鳥と籠
先生はずっと同じように、私を静かに見続けた。その目は確実に、精密に、私を見ているのだが、本当に私のことを見ているかと問われたとき、決してそんなことはないのだ、と私は痛々しい笑みで返すことができる。先生はいつだって私を捉えて放さないけど、捕らわれているのは私だけだ。
「今日はまだ外に出てないから、分からない」
三分くらい経ったころだろうか、遅い返答を聞いたのは。それでも私は涙が出そうなくらい嬉しかった。舞い上がって少し動いてしまったのを反省して、私は先生が最も望む体勢に戻る。
「先生、外はもう秋ですよ。並木道は色づき始めて、空気も少し変わって……。今年は例年より紅葉が二週間くらい早いって言ってました。あ、テレビなんですけどね。先生はテレビとか見ないですよね」
私は先生の目を追って話した。視線が絡むことはない。
分厚い汚れた眼鏡(たぶん老眼鏡だと思う)の奥の瞳は、少し小さくて、優しくて、でも鋭かった。その鋭い視線が私を射抜くのを感じたとき、私はぞくぞくするのだ。友だちからは、ちょっと歪んでる、って言われたけど。
「今日は授業午前中だけだったんです。その後は友だちと公園に行って……公園っていろんな人がいるんですね、私、久しぶりに行ったから。あ、絵を描いてる人もいました。毎日外に出かけてるんですって。すごく上手な人でした。先生の絵の方が好きですけど。それと、クレープも食べました。先生はクレープってご存じですか?甘くて美味しいお菓子なんですけど……」
今日は大丈夫だろうか、と思って待ってみたが、さっきのは気まぐれでやはり返事はない。いつものことだ。
先生が私に興味を持ったのは一度だけ。それからは無関心ではないにしろ、どこまでも無反応だった。無断で髪を切ったときも、化粧をしてきたときも、いつもより露出した服だったときも、先日思い切って髪を茶色にしたときも、先生は眼鏡越しに一瞥しただけで、黙って定位置についたのだった。
私はよく先生を観察する。白髪交じりのもじゃもじゃでごわごわの髪、曇った黒縁、無精ひげ、汚れたよれよれの服に、絵の具の付いた黒っぽい手。先生も私をちゃんと観察しているだろうか。特別な感情はなくとも、私を正確に把握してくれているだろうか。
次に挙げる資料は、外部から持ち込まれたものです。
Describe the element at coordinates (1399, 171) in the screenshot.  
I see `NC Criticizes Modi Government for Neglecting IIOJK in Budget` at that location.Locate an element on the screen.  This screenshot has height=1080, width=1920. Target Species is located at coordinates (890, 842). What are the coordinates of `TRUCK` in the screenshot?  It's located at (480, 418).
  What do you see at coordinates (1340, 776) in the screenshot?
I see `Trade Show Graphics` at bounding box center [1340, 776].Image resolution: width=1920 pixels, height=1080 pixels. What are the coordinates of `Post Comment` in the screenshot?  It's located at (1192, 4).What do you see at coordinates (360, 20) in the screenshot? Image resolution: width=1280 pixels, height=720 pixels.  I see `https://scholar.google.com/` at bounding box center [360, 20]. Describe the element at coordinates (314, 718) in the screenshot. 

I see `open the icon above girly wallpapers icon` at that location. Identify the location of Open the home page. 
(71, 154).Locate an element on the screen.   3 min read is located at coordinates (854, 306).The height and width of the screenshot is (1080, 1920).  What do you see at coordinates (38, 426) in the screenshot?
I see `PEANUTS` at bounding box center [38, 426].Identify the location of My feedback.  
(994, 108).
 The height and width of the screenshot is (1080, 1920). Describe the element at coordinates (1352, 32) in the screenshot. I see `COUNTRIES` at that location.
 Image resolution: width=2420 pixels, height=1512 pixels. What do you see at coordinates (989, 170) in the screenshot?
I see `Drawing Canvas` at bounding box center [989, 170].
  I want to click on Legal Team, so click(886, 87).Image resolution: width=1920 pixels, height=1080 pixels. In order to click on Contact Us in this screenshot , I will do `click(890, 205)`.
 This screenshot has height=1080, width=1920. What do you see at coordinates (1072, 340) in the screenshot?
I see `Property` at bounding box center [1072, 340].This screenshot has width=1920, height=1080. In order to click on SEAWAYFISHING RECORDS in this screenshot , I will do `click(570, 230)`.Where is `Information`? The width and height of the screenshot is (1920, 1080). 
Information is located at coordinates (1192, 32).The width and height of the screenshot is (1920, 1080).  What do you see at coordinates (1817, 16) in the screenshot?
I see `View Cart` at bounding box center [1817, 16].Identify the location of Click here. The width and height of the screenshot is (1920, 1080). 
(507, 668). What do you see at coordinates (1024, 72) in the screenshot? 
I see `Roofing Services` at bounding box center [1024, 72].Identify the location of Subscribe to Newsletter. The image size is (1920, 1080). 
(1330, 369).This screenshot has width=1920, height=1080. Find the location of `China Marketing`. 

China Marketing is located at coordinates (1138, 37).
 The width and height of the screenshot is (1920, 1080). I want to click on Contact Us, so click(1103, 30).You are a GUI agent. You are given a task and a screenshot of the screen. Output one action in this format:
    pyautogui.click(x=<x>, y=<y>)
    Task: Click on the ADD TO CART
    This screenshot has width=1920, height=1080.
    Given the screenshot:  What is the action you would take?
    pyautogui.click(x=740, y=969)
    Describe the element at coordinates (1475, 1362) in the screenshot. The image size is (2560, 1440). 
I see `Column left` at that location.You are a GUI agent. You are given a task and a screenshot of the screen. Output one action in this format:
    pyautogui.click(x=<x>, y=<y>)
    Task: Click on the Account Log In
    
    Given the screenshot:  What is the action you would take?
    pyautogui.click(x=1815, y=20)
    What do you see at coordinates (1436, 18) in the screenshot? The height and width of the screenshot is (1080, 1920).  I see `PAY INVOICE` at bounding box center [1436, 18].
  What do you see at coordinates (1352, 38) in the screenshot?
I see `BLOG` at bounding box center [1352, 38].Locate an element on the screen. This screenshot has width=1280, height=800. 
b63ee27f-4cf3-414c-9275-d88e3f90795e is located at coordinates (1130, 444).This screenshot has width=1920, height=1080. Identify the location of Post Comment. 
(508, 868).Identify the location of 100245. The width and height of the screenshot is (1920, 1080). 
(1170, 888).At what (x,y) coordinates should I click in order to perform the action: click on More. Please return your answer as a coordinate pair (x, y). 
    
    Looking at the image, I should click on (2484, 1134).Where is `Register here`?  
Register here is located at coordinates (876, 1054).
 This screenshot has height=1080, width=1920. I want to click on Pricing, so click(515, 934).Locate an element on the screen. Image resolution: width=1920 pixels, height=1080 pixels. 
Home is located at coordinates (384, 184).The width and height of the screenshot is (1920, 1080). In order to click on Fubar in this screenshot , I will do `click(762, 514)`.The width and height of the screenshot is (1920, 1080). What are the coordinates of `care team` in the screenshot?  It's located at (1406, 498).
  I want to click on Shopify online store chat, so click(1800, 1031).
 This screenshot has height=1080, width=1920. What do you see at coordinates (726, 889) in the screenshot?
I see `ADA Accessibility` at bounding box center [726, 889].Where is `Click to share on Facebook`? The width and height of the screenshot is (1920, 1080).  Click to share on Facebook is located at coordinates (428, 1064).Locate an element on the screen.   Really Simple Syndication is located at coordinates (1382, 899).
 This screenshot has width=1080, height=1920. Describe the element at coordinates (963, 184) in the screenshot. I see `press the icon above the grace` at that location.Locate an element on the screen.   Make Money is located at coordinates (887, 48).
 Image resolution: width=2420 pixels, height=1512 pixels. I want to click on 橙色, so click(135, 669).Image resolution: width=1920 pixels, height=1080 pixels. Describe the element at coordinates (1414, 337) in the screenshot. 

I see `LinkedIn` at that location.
私は先生に外に出ることを勧めるが、それは変化が欲しいからだ。出無精ではないが、私が先生を外で見たのは、公園で初めて会ったときだけだった。二人で外に出れば、何かが変わるかもしれない。そう淡い期待を寄せつつも、本当はこの部屋から出て欲しくないとも思う。外に出れば、私を見てくれなくなるかもしれない。もっと素敵な人を見つけるかもしれない。そんなのは絶対に嫌だ。
「先生、私は先生のこと」
「動くな」
目があった。初めて会ったときの鋭い目。そんな風に見られると、私は何も出来なくなる。先生は一言注意しただけで、また同じように作業を再開した。
「私、今日告白されたんです、クラスの子に。返事はまだしてないんですけど、格好いい人なんです、人気者で、優しくて……」
私はこんな構われ方しか知らないのだ。
「先生、どうすればいいと思いますか」
「今日は終わる」
先生は椅子から立ち上がって、手を洗いに行った。私はソファーから身を起こし、いつもは見せてもらえない絵をこっそり見る。そのキャンパスの中には私がいる。先生が見た私──。
「もう仕上げたいから、明日も来てくれ」
片付けをしながら先生は小さく言った。不器用な人だ。
「先生、その絵が終わったら、一緒に公園に行きましょう。モデル代です」
そう言って、私は鳥籠を後にした。